_REQUIRED ACTION_
In the material below, count the lines with the word "agent" and state that number only.

_RECORDS_

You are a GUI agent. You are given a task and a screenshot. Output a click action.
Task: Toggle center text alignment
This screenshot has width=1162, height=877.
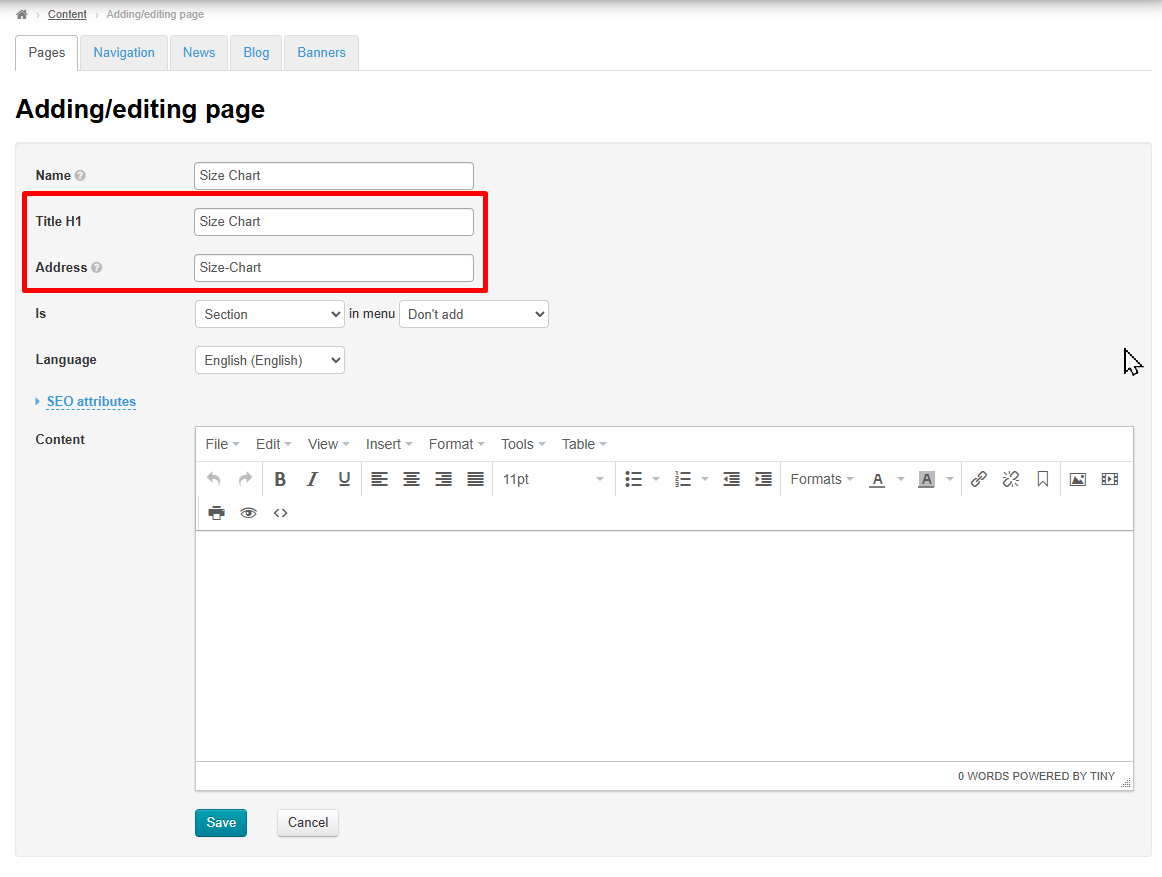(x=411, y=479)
--
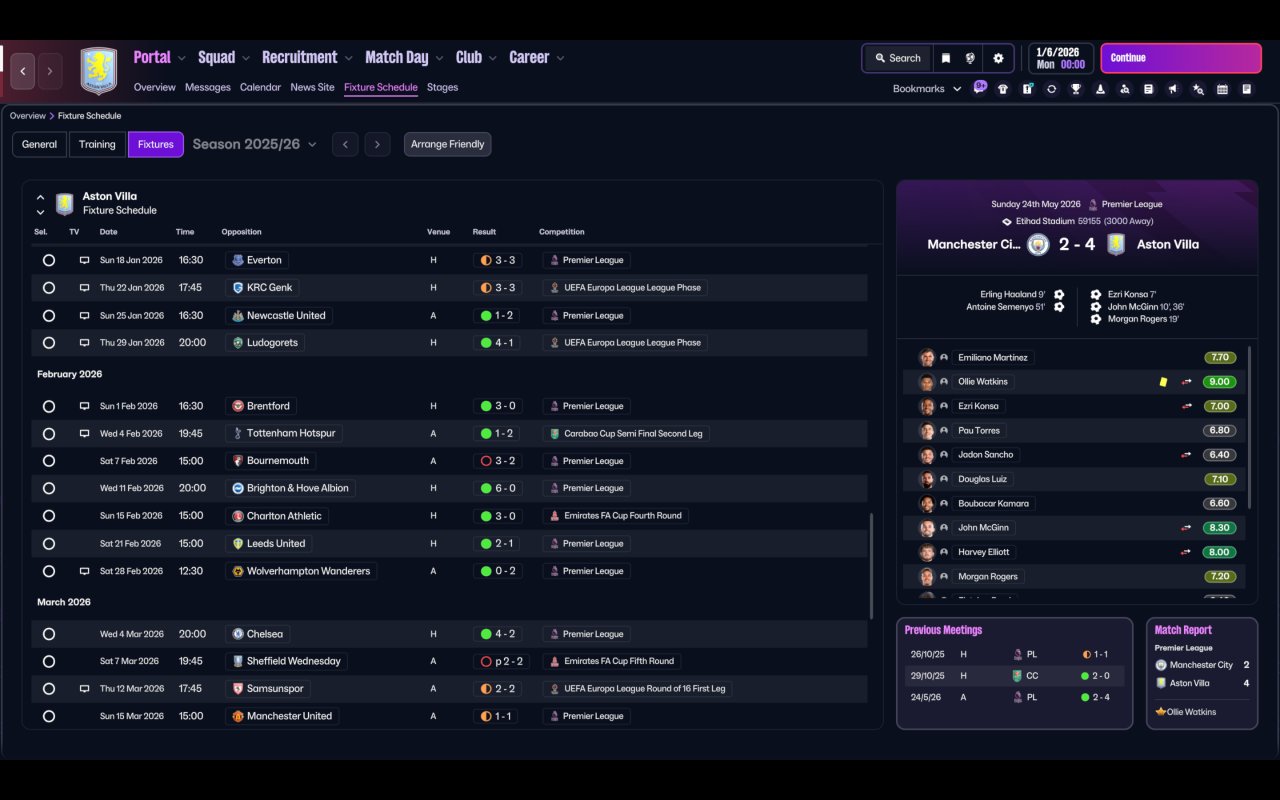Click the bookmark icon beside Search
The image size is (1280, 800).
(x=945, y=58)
---
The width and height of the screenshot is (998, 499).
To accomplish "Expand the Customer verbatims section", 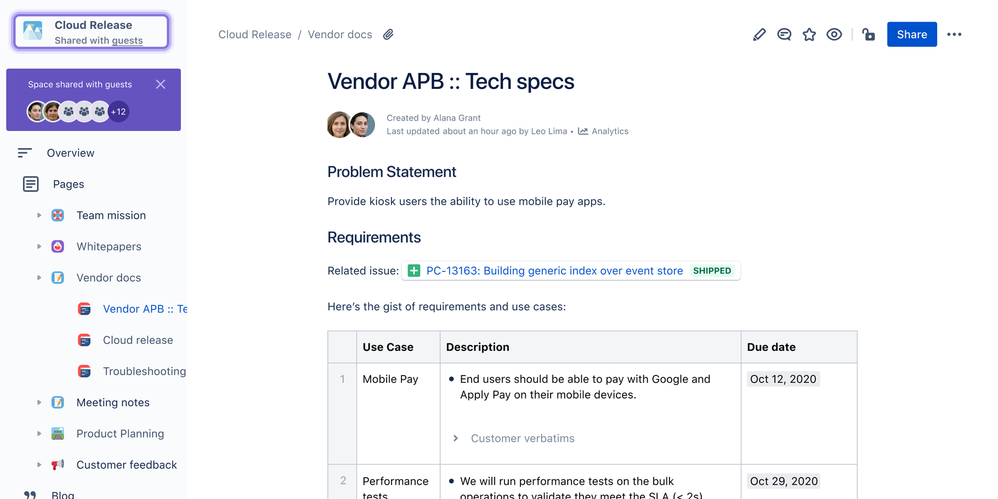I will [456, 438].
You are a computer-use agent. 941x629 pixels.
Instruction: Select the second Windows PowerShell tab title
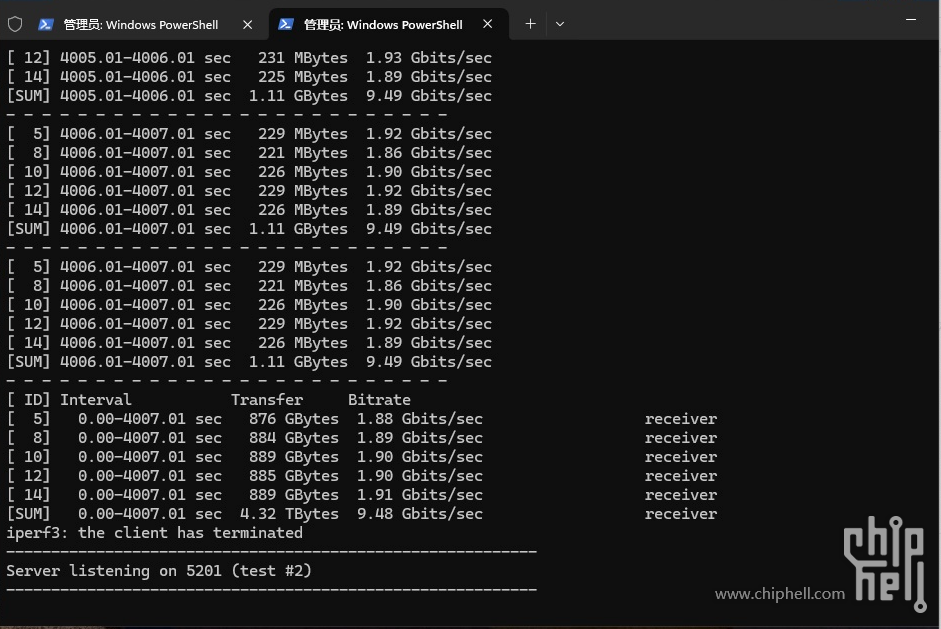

_RESPONSE AREA_
2